§ **ФОРМУЛИРОВКА ЗАДАНИЯ**:
Как называлась статья, в которой, согласно фрагменту о суверенной демократии, Владислав Сурков дал определение суверенной демократии?

§ **ФРАГМЕНТ ТЕКСТА**:
────────

С точки зрения осознания своеобразности российской политической реальности интересна теория «суверенной демократии», обнародованная в 2006 году Владиславом Сурковым, человеком, которого многие в то время называли «серым кардиналом» [«Серый кардинал.»] и «главным идеологом Кремля» [«Путь.»]. В 2006 году в статье «Национализация будущего» он писал: «допустимо определить суверенную демократию как образ политической жизни общества, при котором власти, их органы и действия выбираются, формируются и направляются исключительно российской нацией во всем ее многообразии и целостности ради достижения материального благосостояния, свободы и справедливости всеми гражданами, социальными группами и народами, ее образу-
ющими» [Сурков, 2006]. Данное определение сводится к утверждению российского национального суверенитета и невозможности внешнего управления. Но, как в том же году было замечено будущим российским президентом Дмитрием Медведевым: «Если же к слову «демократия» приставляются какие-то определения, это создает странный привкус. Это наводит на мысль, что все-таки речь идет о какой-то иной, нетрадиционной демократии» [«Для процветания.», 2006].

────────

§ **СТРОКИ ДАННЫХ**:
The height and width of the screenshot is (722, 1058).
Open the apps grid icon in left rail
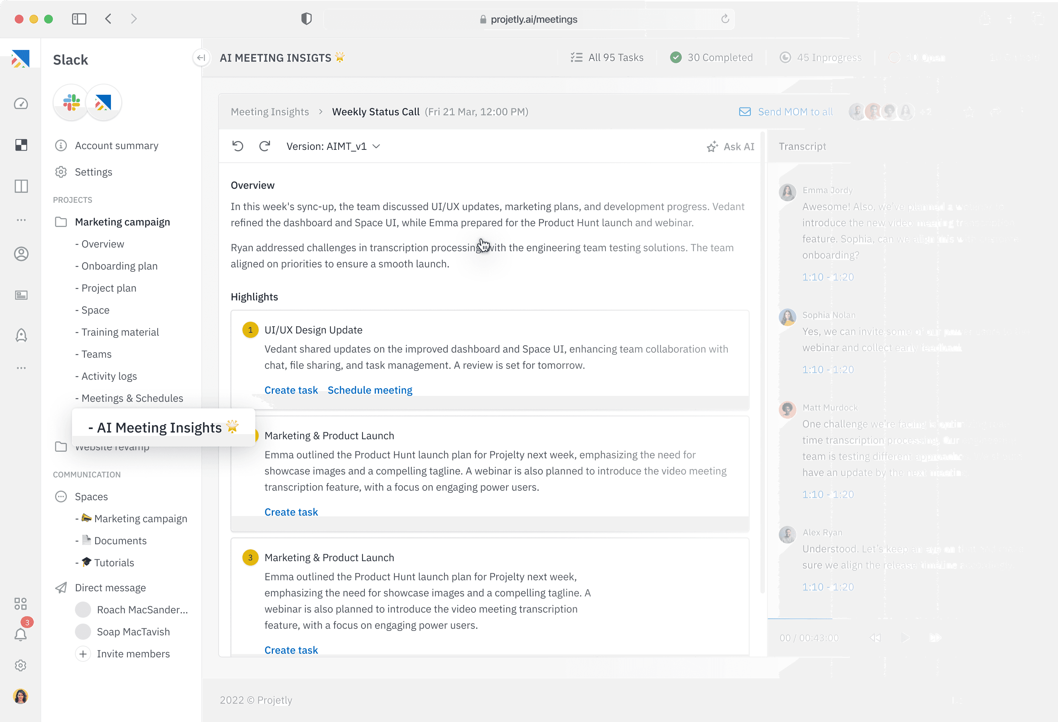pyautogui.click(x=21, y=604)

────────

§ **РЕЗУЛЬТАТ ВЫПОЛНЕНИЯ**:
Статья называлась «Национализация будущего».